REQUEST:
Copy out every line of the material below that contains the word "Open". Case counts.

--- START PROVIDED DATA ---

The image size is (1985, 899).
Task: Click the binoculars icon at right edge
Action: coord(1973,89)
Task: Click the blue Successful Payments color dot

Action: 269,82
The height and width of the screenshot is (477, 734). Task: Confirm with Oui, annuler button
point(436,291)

--- END PROVIDED DATA ---
--- START PROVIDED DATA ---

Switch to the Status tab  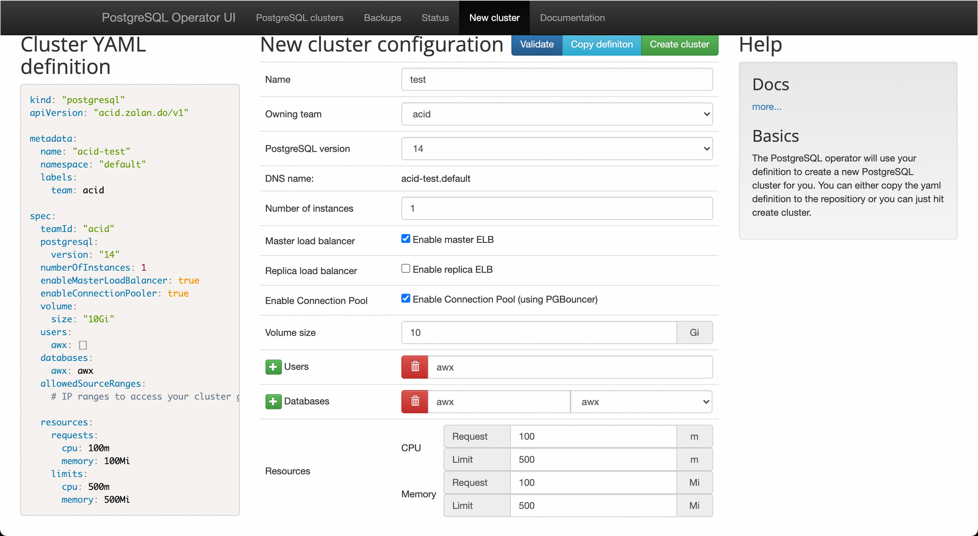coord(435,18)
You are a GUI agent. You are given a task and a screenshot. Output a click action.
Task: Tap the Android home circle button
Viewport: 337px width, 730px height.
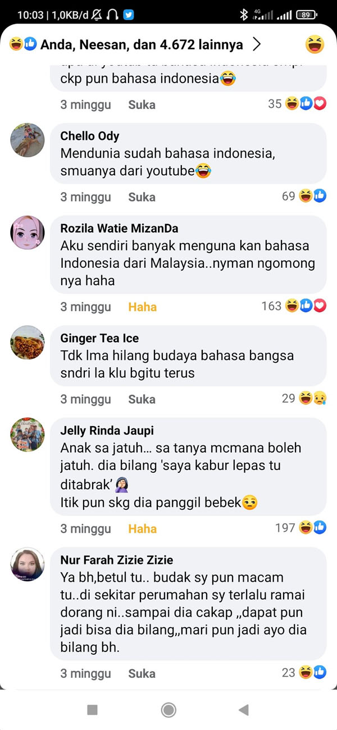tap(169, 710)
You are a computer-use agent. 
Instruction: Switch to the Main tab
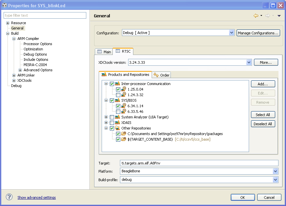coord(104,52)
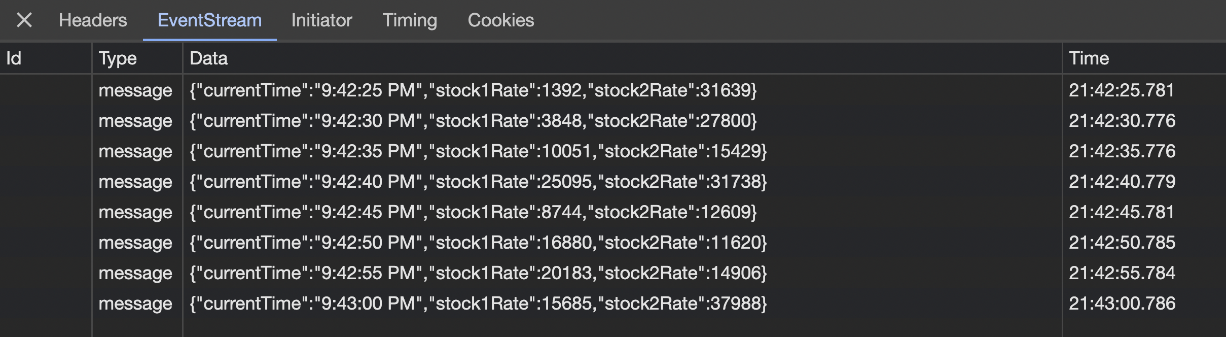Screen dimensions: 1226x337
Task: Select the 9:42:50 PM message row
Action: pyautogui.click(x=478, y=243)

--- END PROVIDED DATA ---
--- START PROVIDED DATA ---

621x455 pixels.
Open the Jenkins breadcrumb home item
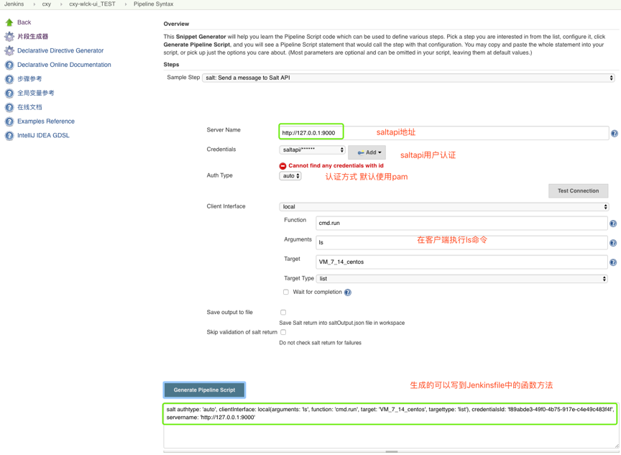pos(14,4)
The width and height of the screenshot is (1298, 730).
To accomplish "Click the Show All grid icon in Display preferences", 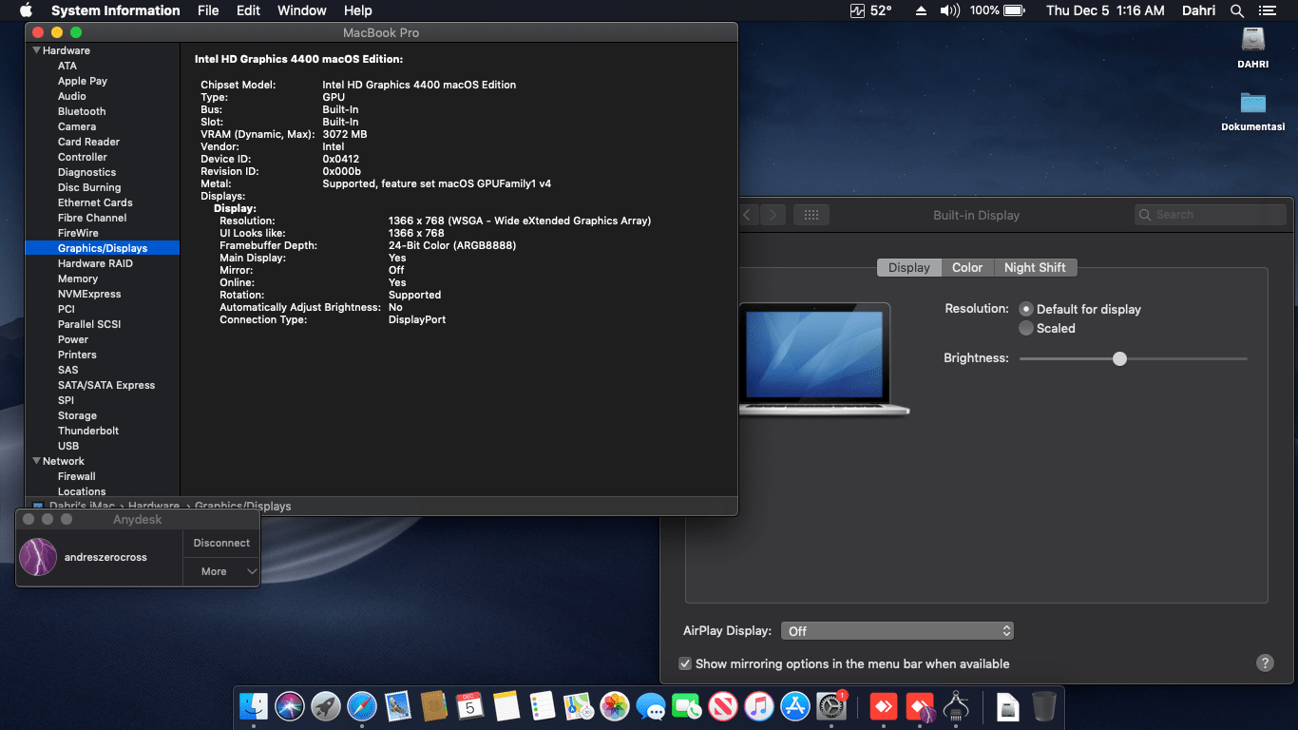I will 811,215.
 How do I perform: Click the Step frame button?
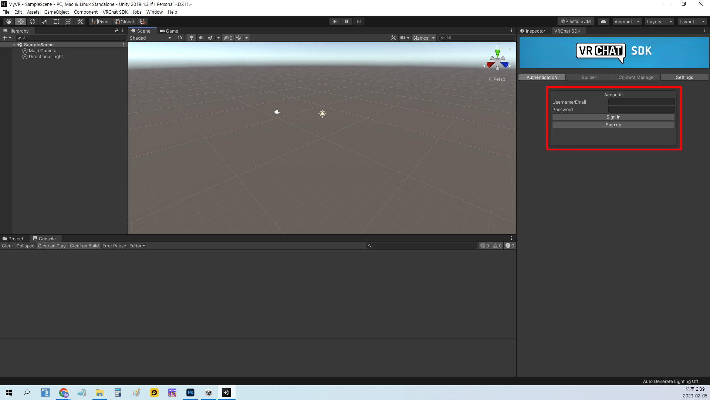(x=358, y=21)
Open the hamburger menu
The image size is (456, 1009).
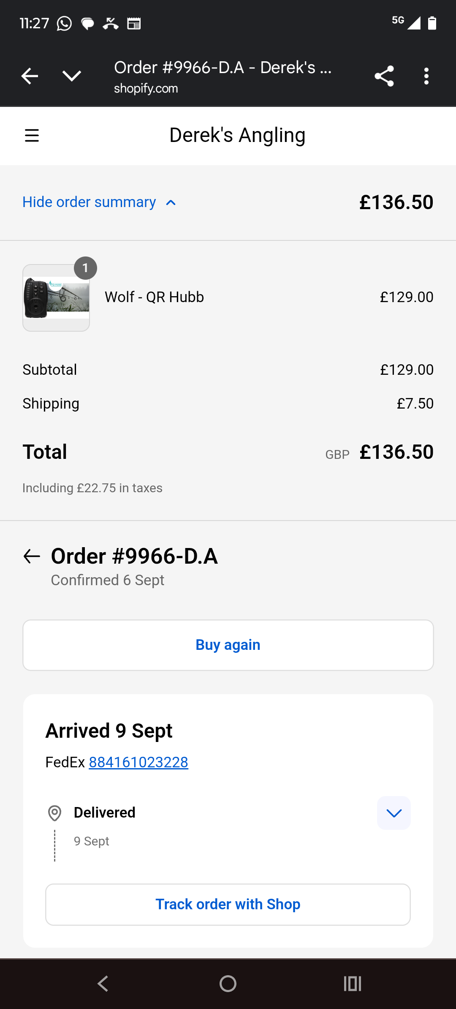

--- END PROVIDED DATA ---

WRITTEN RESPONSE:
Open the Jenkins breadcrumb home item
Open the hamburger menu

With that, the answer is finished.